São Paulo, 02 (AE) - Ao ver anunciada na televisão a notícia de que a polícia localizou outra ossada no Parque do Estado, Angélica Fraenkel desligou o aparelho. Sua filha, Isadora Fraenkel, foi uma das vítimas do motoboy Francisco de Assis Pereira e ela não se conforma que, passado quase um ano desde a descoberta da primeira vítima, os policiais ainda encontrem corpos. "Acho estranho depois de um ano eles localizarem um corpo". Novas informações sobre o caso representam a continuação do sofrimento para Angélica. "Não quero mais sofrer por causa disso". Ela acreditava que a polícia tivesse encontrado a nova ossada com base em denúncias anônimas. Não sabia que a indicação havia sido feita pelo maníaco. "É um absurdo".

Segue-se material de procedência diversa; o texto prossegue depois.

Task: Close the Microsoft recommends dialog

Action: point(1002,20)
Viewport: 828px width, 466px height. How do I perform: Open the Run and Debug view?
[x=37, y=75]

O artista plástico Antônio Henrique Ferreira, ao contrário de Angélica, viu todo o noticiário e indignou-se ainda mais que a mãe de Isadora. Primo de Raquel Mota Rodrigues, também vítima de Pereira, ele não se conforma que a polícia só localize os corpos quando o maníaco indica onde eles estão. "Na época em que acharam os primeiros cinco corpos deviam ter feito uma varredura completa no Parque do Estado". Para ele, mesmo que os policiais argumentem que a mata é muito extensa e fechada
as investigações não podem depender apenas das informações dadas pelo assassino confesso. "Além disso, todos os corpos foram encontrados perto uns dos outros e nenhum estava no meio da mata", disse. "A polícia não localizou nenhum, todos foram achados pela indicação de alguém". Ferreira acredita que Pereira esconde muitas informações. "De louco ele não tem nada". Indignação - A indignação da família de Isadora Fraenkel com relação às investigações teve início quando Pereira foi preso por utilizar cheques de Isadora antes mesmo de começar a ser encontrados os corpos. O motoboy, antes de ser liberado, disse à polícia que era namorado da jovem e ela lhe emprestara os cheques. O pai de Isadora, Cláudio Fraenkel, desmentiu diversas vezes essa versão até o dia em que Pereira confessou ter matado Isadora, momentos depois de tê-la conhecido. O motoboy disse também ter voltado ao lugar onde deixara o corpo de Isadora depois de ser solto pela polícia. No Parque do Estado, ele pôs fogo no corpo de sua vítima e, nas semanas seguintes, matou outras mulheres.